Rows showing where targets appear
· · · · · · ·

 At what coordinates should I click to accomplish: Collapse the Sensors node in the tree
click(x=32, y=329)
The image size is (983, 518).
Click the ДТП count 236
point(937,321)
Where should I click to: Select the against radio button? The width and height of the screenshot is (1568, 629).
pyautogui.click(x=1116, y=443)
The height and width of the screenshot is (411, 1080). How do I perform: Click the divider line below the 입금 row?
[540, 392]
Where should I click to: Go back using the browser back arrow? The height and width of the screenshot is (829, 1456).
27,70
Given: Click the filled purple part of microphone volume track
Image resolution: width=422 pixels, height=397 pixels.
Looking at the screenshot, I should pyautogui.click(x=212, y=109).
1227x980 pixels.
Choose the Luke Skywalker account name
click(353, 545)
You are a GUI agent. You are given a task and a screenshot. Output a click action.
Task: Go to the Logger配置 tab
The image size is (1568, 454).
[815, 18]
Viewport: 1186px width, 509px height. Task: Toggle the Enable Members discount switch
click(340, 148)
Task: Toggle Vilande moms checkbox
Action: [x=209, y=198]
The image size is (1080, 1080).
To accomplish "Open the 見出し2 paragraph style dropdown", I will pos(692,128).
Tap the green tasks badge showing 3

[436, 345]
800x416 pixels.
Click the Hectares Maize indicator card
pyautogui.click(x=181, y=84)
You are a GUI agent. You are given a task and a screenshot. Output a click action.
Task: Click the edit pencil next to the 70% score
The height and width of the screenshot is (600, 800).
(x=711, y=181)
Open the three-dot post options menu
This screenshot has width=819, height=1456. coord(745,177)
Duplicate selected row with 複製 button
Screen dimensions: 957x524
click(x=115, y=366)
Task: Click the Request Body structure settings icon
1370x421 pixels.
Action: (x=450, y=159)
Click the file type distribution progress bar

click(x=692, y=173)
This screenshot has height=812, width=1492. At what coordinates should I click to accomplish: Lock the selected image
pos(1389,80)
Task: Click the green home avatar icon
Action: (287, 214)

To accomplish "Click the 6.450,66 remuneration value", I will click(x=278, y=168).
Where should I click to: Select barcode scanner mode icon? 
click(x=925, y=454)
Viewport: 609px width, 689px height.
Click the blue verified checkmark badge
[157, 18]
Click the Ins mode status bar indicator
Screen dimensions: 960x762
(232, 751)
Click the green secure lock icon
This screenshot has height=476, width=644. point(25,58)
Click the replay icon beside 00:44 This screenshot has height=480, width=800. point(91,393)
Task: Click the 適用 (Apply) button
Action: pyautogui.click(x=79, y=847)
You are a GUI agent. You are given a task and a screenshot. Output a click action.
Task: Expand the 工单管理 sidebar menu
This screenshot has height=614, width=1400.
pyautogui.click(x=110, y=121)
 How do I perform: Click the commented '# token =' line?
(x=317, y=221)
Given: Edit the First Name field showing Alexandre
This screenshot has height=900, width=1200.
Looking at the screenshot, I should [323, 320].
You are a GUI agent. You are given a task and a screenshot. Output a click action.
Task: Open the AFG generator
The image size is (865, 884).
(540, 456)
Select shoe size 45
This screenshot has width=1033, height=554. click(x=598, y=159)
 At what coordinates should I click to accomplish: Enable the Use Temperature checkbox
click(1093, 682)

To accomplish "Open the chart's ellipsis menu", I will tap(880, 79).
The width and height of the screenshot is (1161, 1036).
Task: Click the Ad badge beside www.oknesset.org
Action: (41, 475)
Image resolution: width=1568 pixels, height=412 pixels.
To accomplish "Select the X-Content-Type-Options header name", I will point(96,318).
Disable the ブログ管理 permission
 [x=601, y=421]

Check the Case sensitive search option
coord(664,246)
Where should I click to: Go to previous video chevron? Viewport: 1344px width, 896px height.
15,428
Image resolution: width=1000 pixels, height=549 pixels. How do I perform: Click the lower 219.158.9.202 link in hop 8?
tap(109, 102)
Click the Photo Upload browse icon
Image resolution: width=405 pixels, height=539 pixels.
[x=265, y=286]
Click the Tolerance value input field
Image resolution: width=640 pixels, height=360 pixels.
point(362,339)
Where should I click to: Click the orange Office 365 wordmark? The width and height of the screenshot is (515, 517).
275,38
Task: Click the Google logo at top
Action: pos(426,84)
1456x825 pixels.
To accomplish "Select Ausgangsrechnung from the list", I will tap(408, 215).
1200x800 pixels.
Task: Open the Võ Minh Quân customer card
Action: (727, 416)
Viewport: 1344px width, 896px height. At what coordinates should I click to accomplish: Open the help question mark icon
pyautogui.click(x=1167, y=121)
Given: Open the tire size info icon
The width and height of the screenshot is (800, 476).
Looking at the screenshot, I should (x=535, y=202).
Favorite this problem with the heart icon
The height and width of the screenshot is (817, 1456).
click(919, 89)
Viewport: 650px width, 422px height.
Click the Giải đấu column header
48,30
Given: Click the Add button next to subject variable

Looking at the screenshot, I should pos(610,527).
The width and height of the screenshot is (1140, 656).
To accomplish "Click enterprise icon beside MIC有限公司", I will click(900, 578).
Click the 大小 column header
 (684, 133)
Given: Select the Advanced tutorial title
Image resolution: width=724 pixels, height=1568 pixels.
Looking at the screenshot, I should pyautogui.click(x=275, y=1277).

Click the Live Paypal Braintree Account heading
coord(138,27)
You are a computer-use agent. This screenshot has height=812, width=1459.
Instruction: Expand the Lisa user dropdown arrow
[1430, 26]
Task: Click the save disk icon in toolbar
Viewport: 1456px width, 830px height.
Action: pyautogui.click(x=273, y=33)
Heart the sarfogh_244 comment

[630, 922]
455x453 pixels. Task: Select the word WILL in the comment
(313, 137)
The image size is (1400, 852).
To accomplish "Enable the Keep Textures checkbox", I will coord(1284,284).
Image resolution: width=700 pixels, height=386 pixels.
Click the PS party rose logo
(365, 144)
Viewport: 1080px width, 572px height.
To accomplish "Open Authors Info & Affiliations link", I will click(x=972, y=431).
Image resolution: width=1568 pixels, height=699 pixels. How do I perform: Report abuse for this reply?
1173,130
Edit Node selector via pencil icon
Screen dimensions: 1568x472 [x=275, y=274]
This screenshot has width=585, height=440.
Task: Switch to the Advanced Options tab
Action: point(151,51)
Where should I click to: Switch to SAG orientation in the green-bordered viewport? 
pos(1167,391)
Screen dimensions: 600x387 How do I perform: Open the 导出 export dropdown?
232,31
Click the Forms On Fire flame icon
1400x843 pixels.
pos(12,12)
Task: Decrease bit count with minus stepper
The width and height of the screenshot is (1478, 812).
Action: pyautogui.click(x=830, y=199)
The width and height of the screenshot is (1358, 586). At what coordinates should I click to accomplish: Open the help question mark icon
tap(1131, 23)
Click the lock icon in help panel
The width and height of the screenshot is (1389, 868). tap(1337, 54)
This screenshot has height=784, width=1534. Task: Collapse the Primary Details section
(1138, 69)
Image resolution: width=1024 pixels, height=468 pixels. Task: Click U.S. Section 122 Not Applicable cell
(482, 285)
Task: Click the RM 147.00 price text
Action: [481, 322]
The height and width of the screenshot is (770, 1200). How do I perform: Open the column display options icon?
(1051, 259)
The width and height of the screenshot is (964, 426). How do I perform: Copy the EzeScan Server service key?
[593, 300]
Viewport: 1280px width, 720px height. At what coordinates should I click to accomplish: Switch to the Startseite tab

· · · · · · ·

* _WHAT THIS TASK INVOLVES_
Identify every line of the material above that contains the string "badge", and copy each such line. Case counts.

* _OUTPUT BELOW_
Tap the green tasks badge showing 3
Click the blue verified checkmark badge
Task: Click the Ad badge beside www.oknesset.org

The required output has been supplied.